(Items from a data source)
# # #
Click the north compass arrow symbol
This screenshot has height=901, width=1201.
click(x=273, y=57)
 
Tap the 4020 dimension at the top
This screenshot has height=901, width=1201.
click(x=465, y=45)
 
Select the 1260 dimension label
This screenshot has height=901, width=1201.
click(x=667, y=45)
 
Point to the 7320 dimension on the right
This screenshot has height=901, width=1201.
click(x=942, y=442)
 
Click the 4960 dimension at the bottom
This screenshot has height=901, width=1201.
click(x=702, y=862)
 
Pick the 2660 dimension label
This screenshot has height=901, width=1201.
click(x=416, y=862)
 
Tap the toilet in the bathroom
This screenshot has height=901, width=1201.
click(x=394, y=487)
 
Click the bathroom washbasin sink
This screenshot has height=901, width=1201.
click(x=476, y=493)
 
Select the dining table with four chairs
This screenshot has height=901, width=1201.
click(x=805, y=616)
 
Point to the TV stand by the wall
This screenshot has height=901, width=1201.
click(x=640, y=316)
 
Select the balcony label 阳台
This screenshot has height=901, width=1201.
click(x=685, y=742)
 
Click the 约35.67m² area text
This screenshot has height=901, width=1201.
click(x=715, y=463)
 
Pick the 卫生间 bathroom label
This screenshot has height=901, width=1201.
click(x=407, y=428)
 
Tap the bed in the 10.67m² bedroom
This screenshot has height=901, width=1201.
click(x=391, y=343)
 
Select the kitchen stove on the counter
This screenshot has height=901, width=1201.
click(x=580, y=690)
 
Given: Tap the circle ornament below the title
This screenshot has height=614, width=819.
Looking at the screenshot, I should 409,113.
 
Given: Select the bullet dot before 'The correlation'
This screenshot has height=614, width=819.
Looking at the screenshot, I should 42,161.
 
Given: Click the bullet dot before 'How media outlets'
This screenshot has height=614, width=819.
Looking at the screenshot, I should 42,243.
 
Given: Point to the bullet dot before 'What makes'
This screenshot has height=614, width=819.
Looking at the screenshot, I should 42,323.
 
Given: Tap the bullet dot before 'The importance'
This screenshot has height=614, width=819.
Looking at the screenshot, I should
# # #
- [Instruction]: Output the lines above as a JSON list of strings, one string per line, with blank lines left out.

- [Correct output]:
[
  "Click the north compass arrow symbol",
  "This screenshot has height=901, width=1201.",
  "click(x=273, y=57)",
  "Tap the 4020 dimension at the top",
  "This screenshot has height=901, width=1201.",
  "click(x=465, y=45)",
  "Select the 1260 dimension label",
  "This screenshot has height=901, width=1201.",
  "click(x=667, y=45)",
  "Point to the 7320 dimension on the right",
  "This screenshot has height=901, width=1201.",
  "click(x=942, y=442)",
  "Click the 4960 dimension at the bottom",
  "This screenshot has height=901, width=1201.",
  "click(x=702, y=862)",
  "Pick the 2660 dimension label",
  "This screenshot has height=901, width=1201.",
  "click(x=416, y=862)",
  "Tap the toilet in the bathroom",
  "This screenshot has height=901, width=1201.",
  "click(x=394, y=487)",
  "Click the bathroom washbasin sink",
  "This screenshot has height=901, width=1201.",
  "click(x=476, y=493)",
  "Select the dining table with four chairs",
  "This screenshot has height=901, width=1201.",
  "click(x=805, y=616)",
  "Point to the TV stand by the wall",
  "This screenshot has height=901, width=1201.",
  "click(x=640, y=316)",
  "Select the balcony label 阳台",
  "This screenshot has height=901, width=1201.",
  "click(x=685, y=742)",
  "Click the 约35.67m² area text",
  "This screenshot has height=901, width=1201.",
  "click(x=715, y=463)",
  "Pick the 卫生间 bathroom label",
  "This screenshot has height=901, width=1201.",
  "click(x=407, y=428)",
  "Tap the bed in the 10.67m² bedroom",
  "This screenshot has height=901, width=1201.",
  "click(x=391, y=343)",
  "Select the kitchen stove on the counter",
  "This screenshot has height=901, width=1201.",
  "click(x=580, y=690)",
  "Given: Tap the circle ornament below the title",
  "This screenshot has height=614, width=819.",
  "Looking at the screenshot, I should 409,113.",
  "Given: Select the bullet dot before 'The correlation'",
  "This screenshot has height=614, width=819.",
  "Looking at the screenshot, I should 42,161.",
  "Given: Click the bullet dot before 'How media outlets'",
  "This screenshot has height=614, width=819.",
  "Looking at the screenshot, I should 42,243.",
  "Given: Point to the bullet dot before 'What makes'",
  "This screenshot has height=614, width=819.",
  "Looking at the screenshot, I should 42,323.",
  "Given: Tap the bullet dot before 'The importance'",
  "This screenshot has height=614, width=819.",
  "Looking at the screenshot, I should"
]